What does it take to hire effective leaders – or any new employee for that matter?
Managers tend to be a bit myopic when filling front line manager positions. Senior management and HR seem to agree. In the DDI Finding the First Rung study, only 31 percent of HR professionals and leaders felt their leadership selection system is effective. The results tell the story – 60 percent of first-time managers fail, according to Corporate Executive Board surveys. The number is even higher in other surveys.
The DDI study may provide some answers. It found that 33 percent of managers got their first leadership position was because they were “the best technical expert.” Is this anyway to hire effective leaders? Their promotion was significantly influenced by what people knew and what they did. A successful job profile however is defined by four factors:
Knowledge – what the person knows
Experience – what the person has done
Potential – what the person can do
Disposition – who the person is
Few managers assess the last 2 factors: competencies (potential and transferrable skills) and personal qualities and motivations. This heavy reliance on technical expertise drives promotion of individuals who are not yet equipped with the leadership skills they need to be effective.
When their leadership performance was compared to all front line leaders, the technical experts have significant higher percentages of development needs in seven out of nine essential leadership competencies. These leadership gaps impact their ability to build high performing teams due to poor relationship management, delegation, conflict resolution, and coaching skills.

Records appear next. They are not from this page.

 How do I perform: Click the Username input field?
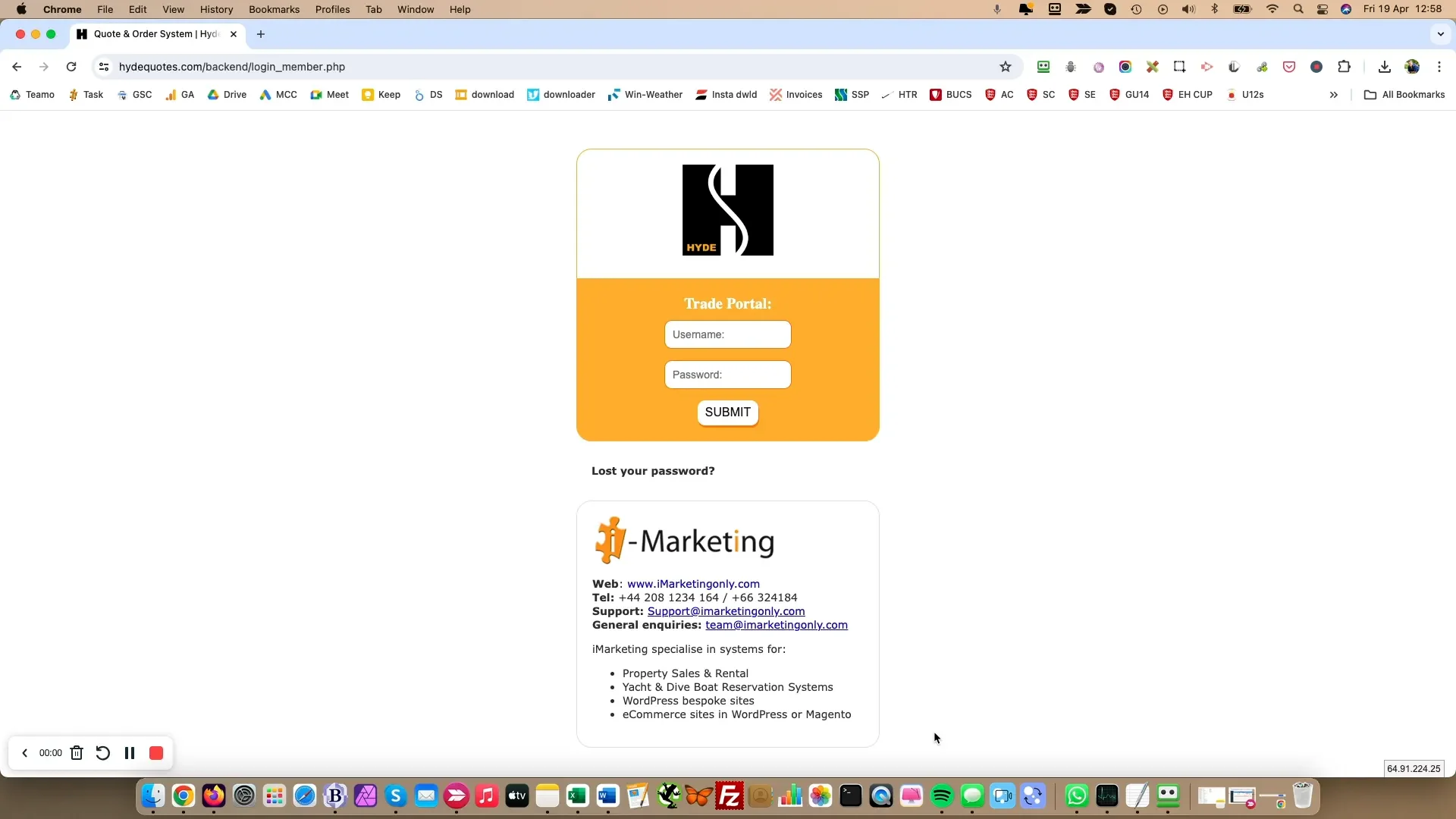point(727,334)
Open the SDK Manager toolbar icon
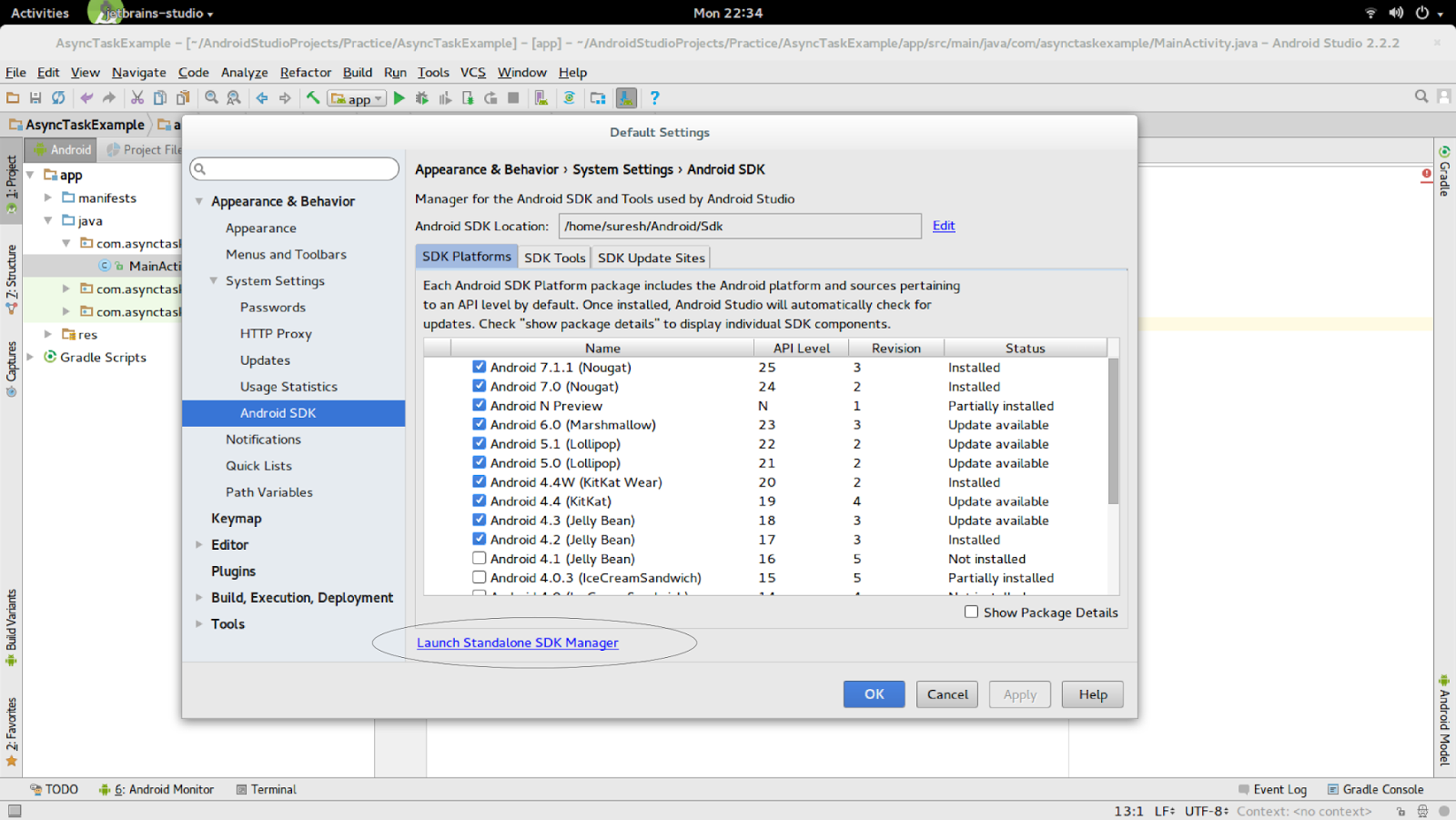 626,97
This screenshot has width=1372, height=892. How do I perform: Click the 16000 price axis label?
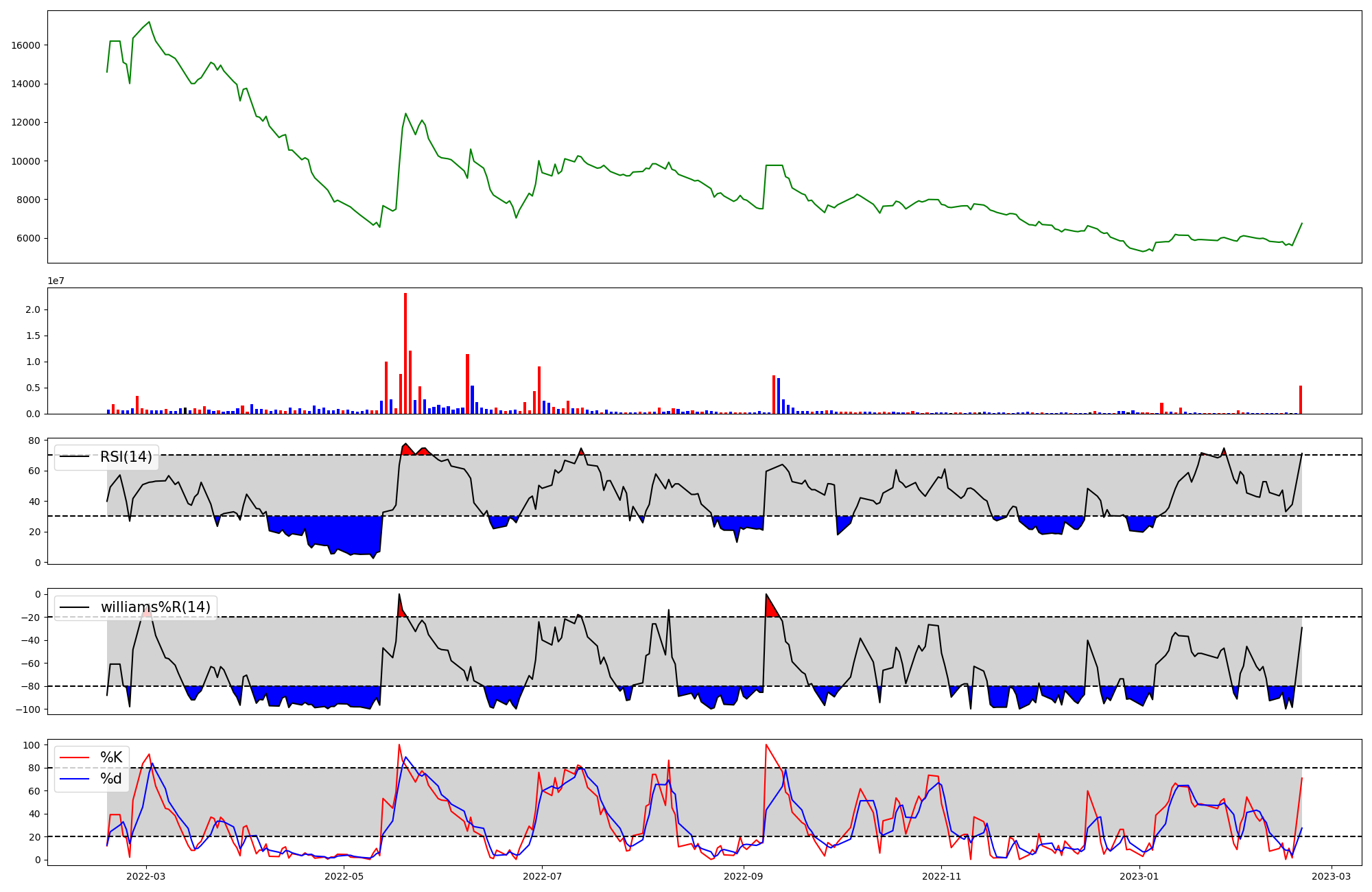(25, 45)
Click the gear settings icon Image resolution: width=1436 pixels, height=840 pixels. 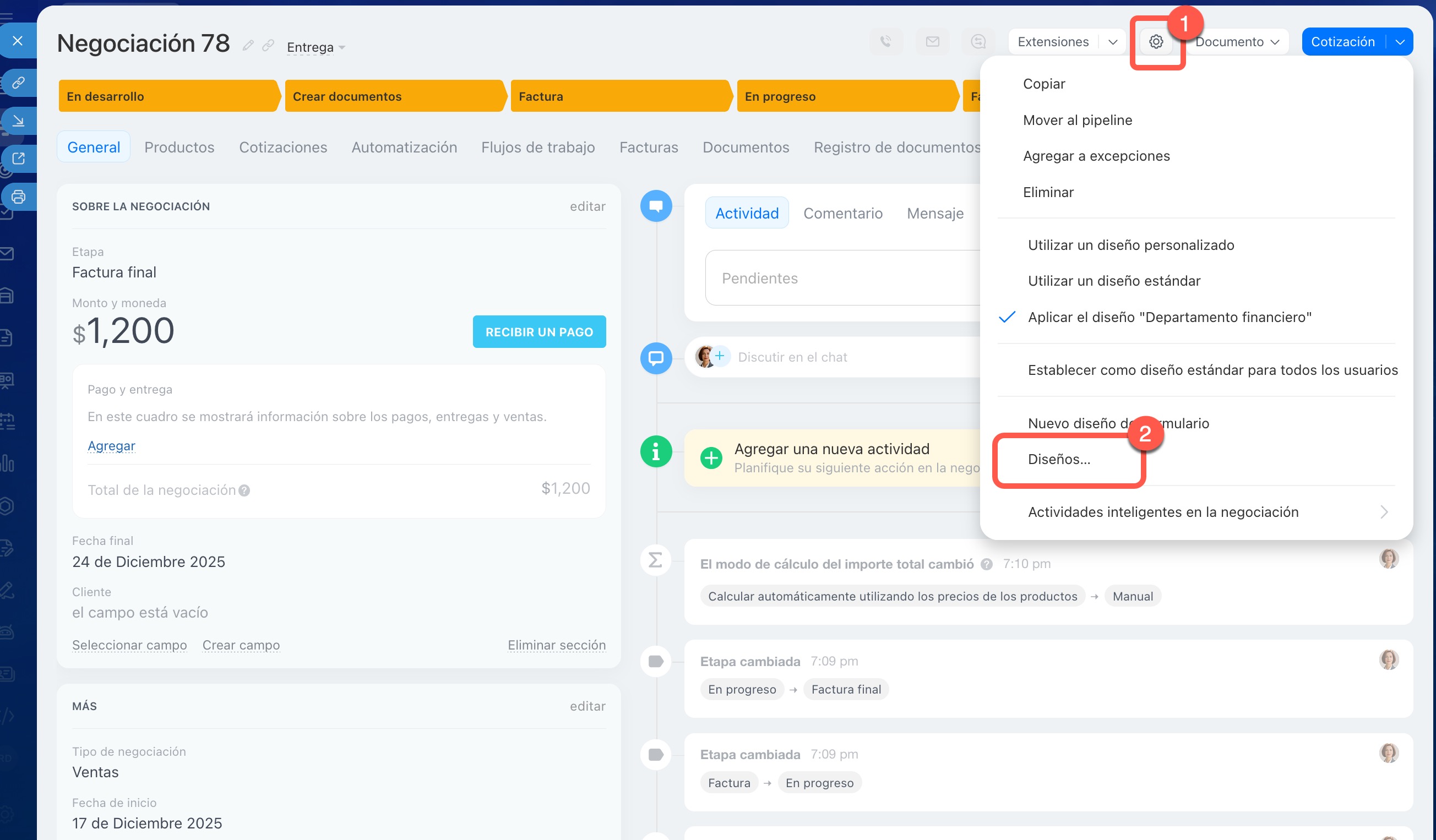click(x=1156, y=42)
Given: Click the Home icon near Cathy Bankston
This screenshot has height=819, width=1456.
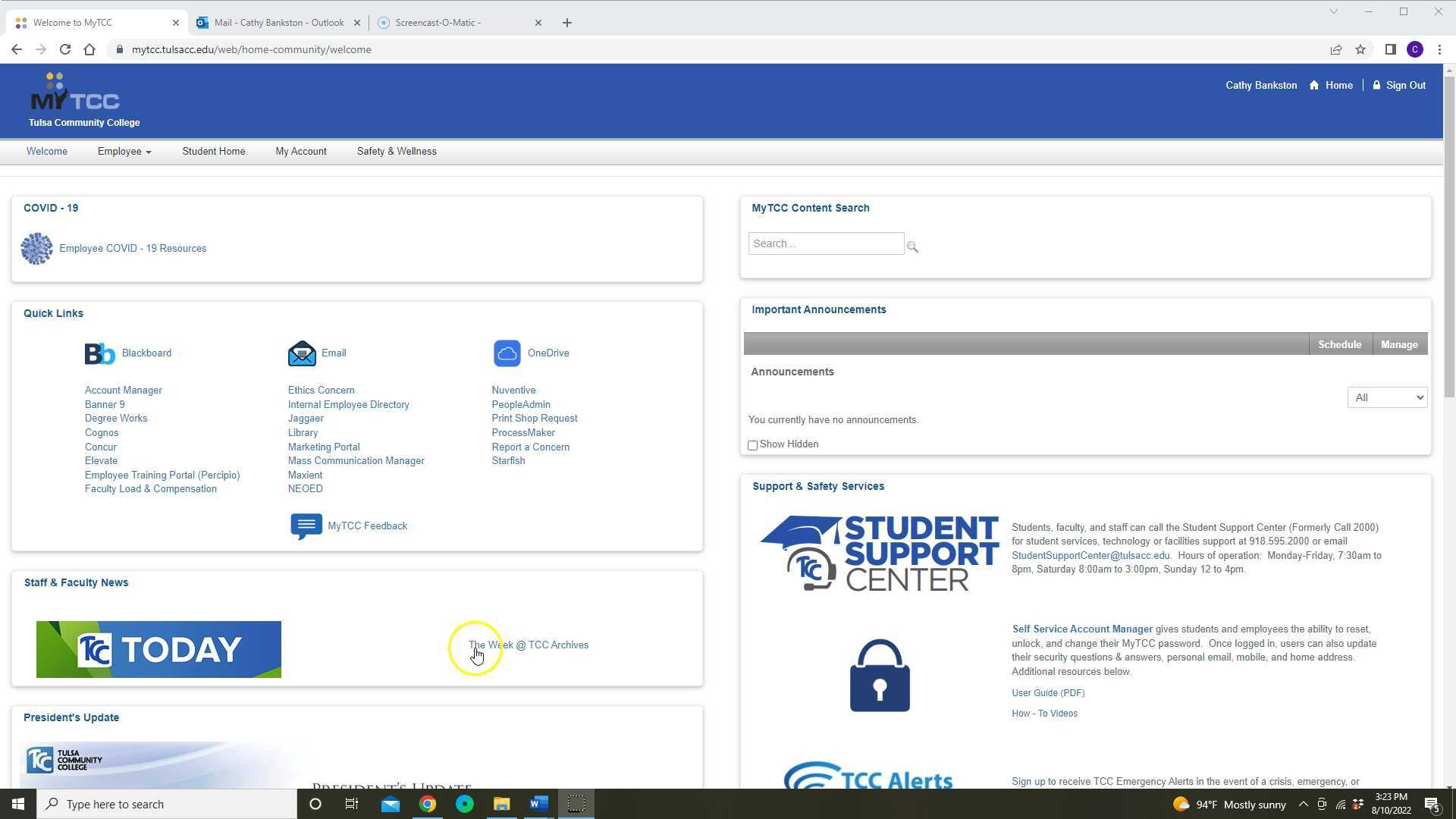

According to DDI’s Assessment Data, the percent of all managers requiring improvement in competencies driving individual performance (judgment, planning and organizing, influencing, and problem analysis) ranged from 21 to 26 percent. Over half of these managers had development needs in competencies like empowerment, delegation and guiding interactions. Nearly one in four needed improvement in managing relationships and just under one-third needed in improvement in coaching for improvement and coaching for success.
The primary responsibility of a manager is to get things done. As technical experts, these individuals were rewarded on results driven by individual contribution and sometimes collaboration. But as managers, results are derived from expertise in managing and developing other people – skills that technical experts often don’t have in their natural ability toolbox and they won’t get without personal and professional development. The need for development was significantly higher in managers promoted for technical expertise than competencies and personal qualities.
For example, organizations rely on front line leaders to execute strategic initiatives. But 88 percent of technical experts lack competence in guiding interaction (compared to 54 percent of all managers), 69 percent in coaching for improvement (compared to 32 percent), and 68 percent in empowerment and delegation (compared to 55 percent). Over half the technical experts had developmental needs in managing relationships.
These trends are unsettling. It’s clear organizations must commit to leadership developing if they expect to hire effective leaders.